I often allow my fears to get the better of me, and in doing so, I’ve missed out on the
untapped potential within me. I fear face-planting the ground while doing arm balances and
falling out of inversions. In our YTT, although we were always told to first use blocks as a
safety precaution, I still fear face-planting the block. Point is, I tell myself, be scared but do it
anyway (with necessary safety precautions of course). Because each time I fall, I pick myself
back up, and I try again. And I know that one day when I can comfortably and confidently
hold a pose, it would be because I fell over and over countless times, but never gave up.

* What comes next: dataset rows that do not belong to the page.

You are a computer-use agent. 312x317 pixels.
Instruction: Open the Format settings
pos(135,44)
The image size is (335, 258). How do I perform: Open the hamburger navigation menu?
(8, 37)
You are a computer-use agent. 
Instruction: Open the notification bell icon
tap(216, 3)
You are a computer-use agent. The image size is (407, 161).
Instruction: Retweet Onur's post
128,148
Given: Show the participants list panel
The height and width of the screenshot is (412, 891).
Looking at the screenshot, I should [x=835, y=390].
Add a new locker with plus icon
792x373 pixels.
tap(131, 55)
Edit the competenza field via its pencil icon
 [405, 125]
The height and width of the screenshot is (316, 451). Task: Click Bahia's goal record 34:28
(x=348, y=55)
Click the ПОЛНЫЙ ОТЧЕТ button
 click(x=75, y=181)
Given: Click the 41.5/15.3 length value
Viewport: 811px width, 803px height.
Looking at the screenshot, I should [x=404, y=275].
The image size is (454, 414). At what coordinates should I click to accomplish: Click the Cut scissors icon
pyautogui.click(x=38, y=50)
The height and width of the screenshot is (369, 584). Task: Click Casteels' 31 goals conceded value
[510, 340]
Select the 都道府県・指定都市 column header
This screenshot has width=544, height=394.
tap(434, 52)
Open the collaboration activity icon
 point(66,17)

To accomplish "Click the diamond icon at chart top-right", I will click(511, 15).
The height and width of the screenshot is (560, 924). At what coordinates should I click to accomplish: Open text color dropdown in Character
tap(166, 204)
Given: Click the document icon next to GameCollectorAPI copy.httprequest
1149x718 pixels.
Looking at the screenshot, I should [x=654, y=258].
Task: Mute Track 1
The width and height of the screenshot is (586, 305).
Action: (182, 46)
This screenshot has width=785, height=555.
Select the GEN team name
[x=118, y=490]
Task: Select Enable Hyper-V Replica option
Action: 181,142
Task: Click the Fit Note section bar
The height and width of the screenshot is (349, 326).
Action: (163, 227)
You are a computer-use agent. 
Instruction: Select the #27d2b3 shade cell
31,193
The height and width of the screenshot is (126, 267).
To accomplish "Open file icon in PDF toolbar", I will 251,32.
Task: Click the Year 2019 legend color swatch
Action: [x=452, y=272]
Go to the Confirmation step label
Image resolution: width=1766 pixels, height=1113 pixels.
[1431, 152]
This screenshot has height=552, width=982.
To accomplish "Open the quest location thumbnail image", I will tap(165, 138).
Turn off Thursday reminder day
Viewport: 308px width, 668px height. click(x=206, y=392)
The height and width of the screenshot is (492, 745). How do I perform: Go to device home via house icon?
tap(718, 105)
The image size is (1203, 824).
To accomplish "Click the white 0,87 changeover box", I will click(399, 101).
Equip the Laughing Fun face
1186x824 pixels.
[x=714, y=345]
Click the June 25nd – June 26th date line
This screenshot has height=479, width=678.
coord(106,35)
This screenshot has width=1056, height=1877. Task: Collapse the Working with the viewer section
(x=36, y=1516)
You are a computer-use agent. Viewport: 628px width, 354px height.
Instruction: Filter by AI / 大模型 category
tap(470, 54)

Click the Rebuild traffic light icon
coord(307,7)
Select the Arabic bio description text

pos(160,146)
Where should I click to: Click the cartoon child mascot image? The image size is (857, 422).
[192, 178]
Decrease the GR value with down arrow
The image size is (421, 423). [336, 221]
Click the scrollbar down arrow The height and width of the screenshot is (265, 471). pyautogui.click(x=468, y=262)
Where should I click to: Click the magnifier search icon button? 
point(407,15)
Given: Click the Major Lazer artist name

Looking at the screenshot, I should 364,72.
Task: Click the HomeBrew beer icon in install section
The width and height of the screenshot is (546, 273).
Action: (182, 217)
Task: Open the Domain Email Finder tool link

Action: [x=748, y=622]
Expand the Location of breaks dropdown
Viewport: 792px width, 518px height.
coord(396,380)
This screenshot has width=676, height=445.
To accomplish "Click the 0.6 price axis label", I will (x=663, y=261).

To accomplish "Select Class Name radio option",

Another fear that I struggled with was my teaching being judged. I was afraid that
people would think that my teaching voice sounded weird and that I would not be able to give
clear instruction cues. However, I am beyond blessed to be surrounded by the absolute
sweetest and most supportive bunch of women in my YTT journey. I also have the most
precious and supportive friends, and a sister, who has lovingly and graciously allowed me to
practice my instruction cues on them. After Jessica's advice (as mentioned in my previous
blog post) struck a chord within me, I started to let go of this fear and began having more fun
teaching. As I started to embrace this newfound joy in teaching yoga, instruction cues for
different poses started to come more naturally to me and I no longer feel as anxious or
stressed out when it was my turn to teach. I stopped having to rigidly memorize the
instructions for each pose and could instead let other instructions flow to my mind and out of
my mouth after giving the main instructions.
This YTT has made me realize that I have always been letting my fears hold me back.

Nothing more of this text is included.